Posts: 16
Threads: 3
Joined: Mar 2019
I did lot of google on this topics and also tried lot of solution from stack overflow but none of them didn't work. Currently I am using paid proxy so that I can avoid block during web scraping. My proxy needs authentication by user name and password with proxy port. Assume my proxy user_name:"x",proxy_password:"abc",proxy_server: "abcdfr.com" port_port:80 how I will use them in selenium
Posts: 8,135
Threads: 159
Joined: Sep 2016
(Sep-10-2020, 01:56 PM)farhan275 Wrote: and also tried lot of solution from stack overflow maybe you should show what you have tried and not worked so that people here don't waste time to suggest the same.
post some code that should work, but did not and what you get as error
Posts: 16
Threads: 3
Joined: Mar 2019
Sep-10-2020, 03:06 PM
(This post was last modified: Sep-10-2020, 03:06 PM by farhan275.)
here is my full code
from selenium import webdriver
from selenium.webdriver.chrome.options import Options
from selenium.webdriver.common.by import By
from selenium.webdriver.support.ui import WebDriverWait
from selenium.webdriver.support import expected_conditions as EC
from selenium.common.exceptions import TimeoutException
from bs4 import BeautifulSoup
import time
#argument for incognito Chrome
option = Options()
option.add_argument("--incognito")
browser = webdriver.Chrome(options=option)

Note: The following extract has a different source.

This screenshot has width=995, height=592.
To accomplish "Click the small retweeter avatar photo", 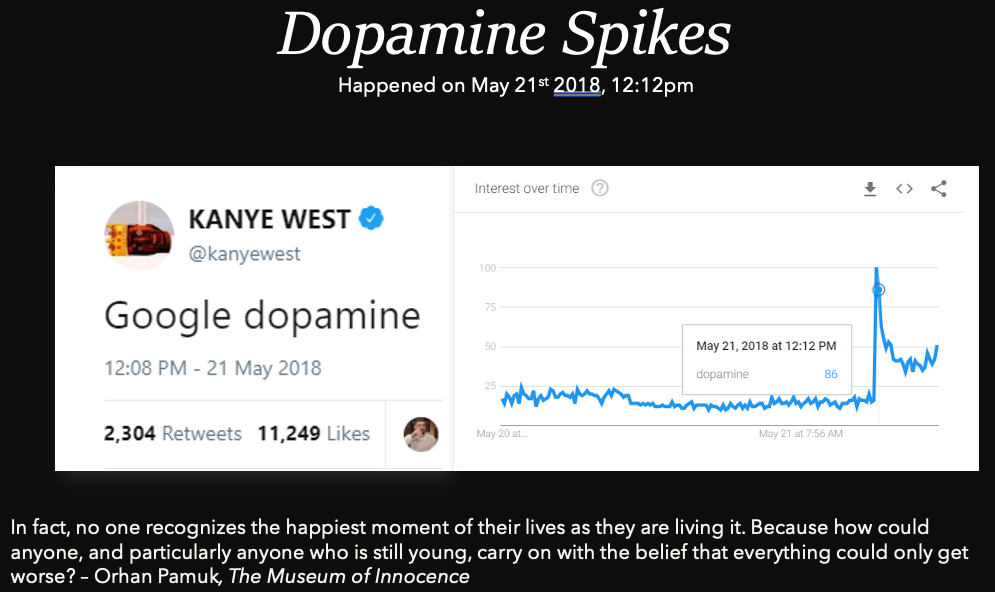I will coord(421,433).
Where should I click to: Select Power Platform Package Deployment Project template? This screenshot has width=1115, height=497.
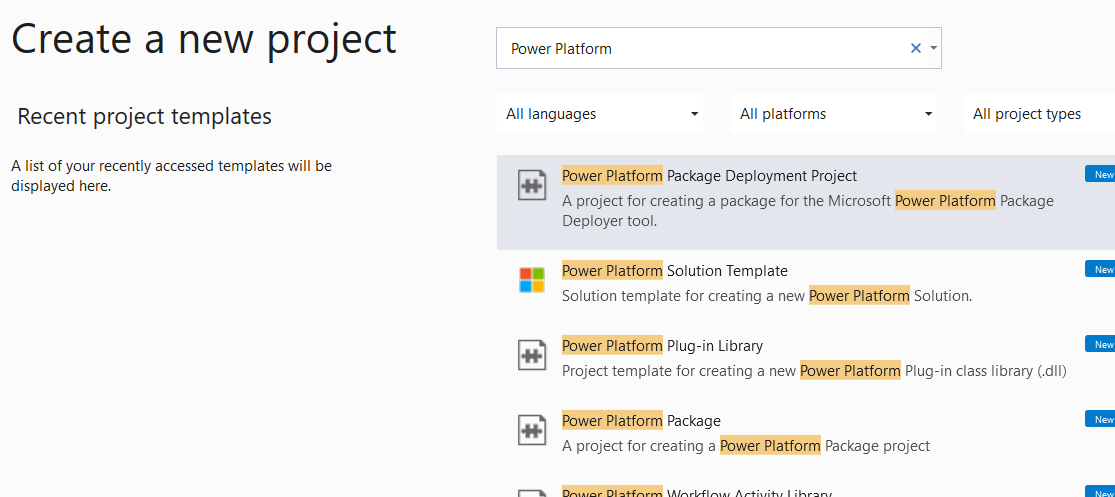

for page_num in range(1,20): # change the range as you want to
url = "https://www.usine-digitale.fr/annuaire-start-up/?page={}".format(page_num)
browser.get(url)
print("page url : ",url)
time.sleep(3)
# Wait 20 seconds for page to load
timeout = 20
try:
WebDriverWait(browser, timeout).until(EC.visibility_of_element_located((By.XPATH, "//div[@class='texteContenu3']")))
except TimeoutException:
print("Timed out waiting for page to load")
browser.quit()
soup = BeautifulSoup(browser.page_source, "html.parser")
product_items = soup.find_all("a",{"class":"contenu"})
for item in product_items:
item_url = item.get('href')
print("https://www.usine-digitale.fr"+item_url)
browser.get("https://www.usine-digitale.fr"+item_url)
time.sleep(3)
itm_soup = BeautifulSoup(browser.page_source, "html.parser")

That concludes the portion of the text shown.